Freedom, Sen argues in his book Development as Freedom, is both the end and most efficient means of sustaining economic life and the key to securing the general welfare of the world's entire population.

Releasing the idea of individual freedom from association with any particular historical, intellectual, political, or religious tradition, Sen clearly demonstrates its current applicability and possibilities.

In the new global economy, where, despite unprecedented increases in overall universal welfare, the contemporary world denies elementary freedoms to vast numbers--perhaps even the majority of people--he concludes, it is still possible to practically and optimistically retain a sense of social accountability.

There is a call of reunion between Economics and ethics as started by Smith and to be continued especially by Amartya Sen, and philosophers such as John Rawls, Robert Nozick, and Ronald Dworkin. 

These philosophers are often aiming to provide among economists an ethical rationale for -- or rejection of –income redistribution. This wave of ethical sentiment will stay for too many years to come, and until then the citizens of this globe will suffer from hunger, poverty, and malnutrition.

Nearly 15 percent of all children born in Mozambique fail to reach their first birthday, and the infant mortality rate is 2 percent for children of educated mothers and 10 per cent of those whose mothers have no schooling.

In Eritrea, immunization coverage is close to 100 percent for children in the richest fifth of the population but only 50 percent for the bottom fifth. While 7 of every 1000 American babies die in the first year of their lives, 126 of every 1000 Malian babies do. (World Development Report 2006)

Do we still feel for global Misery as Smith said before? And if we do humanely feel the misery of billions distressed, have the superpowers decided to alter their selfish economical paradigm to sympathy – by implementing new policies?
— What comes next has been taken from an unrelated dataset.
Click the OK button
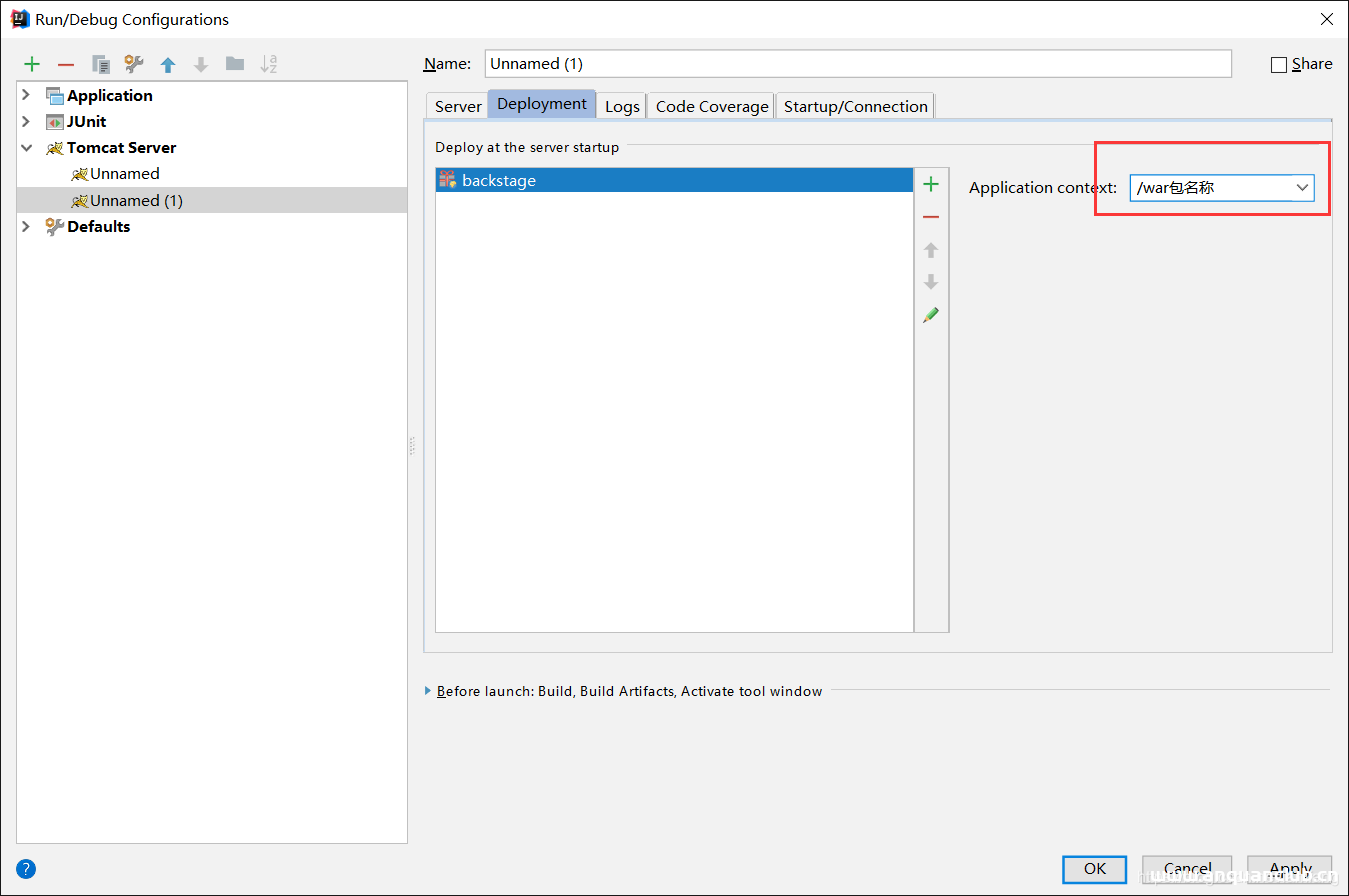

Should we blame Indian and Chinese people because they decide to eat two meals instead of one, as the German Councilor shamelessly declared, or blame countries which didn’t keep their promise to devote 0.7 per cent of their Gross National Income (GNI) to development aid? 

According to the United Nations, The Millennium Development Report 2007, only five countries reached or exceeded the long-standing United Nations target of 0.7% of GNI to development aid: Luxembourg, Denmark, the Netherlands, Norway and Sweden.

“The World wants no new promises,” UN Secretary –general Ban Ki-moon declared in a forward to that report. The report also points out that total official development assistance (ODA) fell 5.1 per cent in real terms between 2005, and 2006, the first decline since 1997.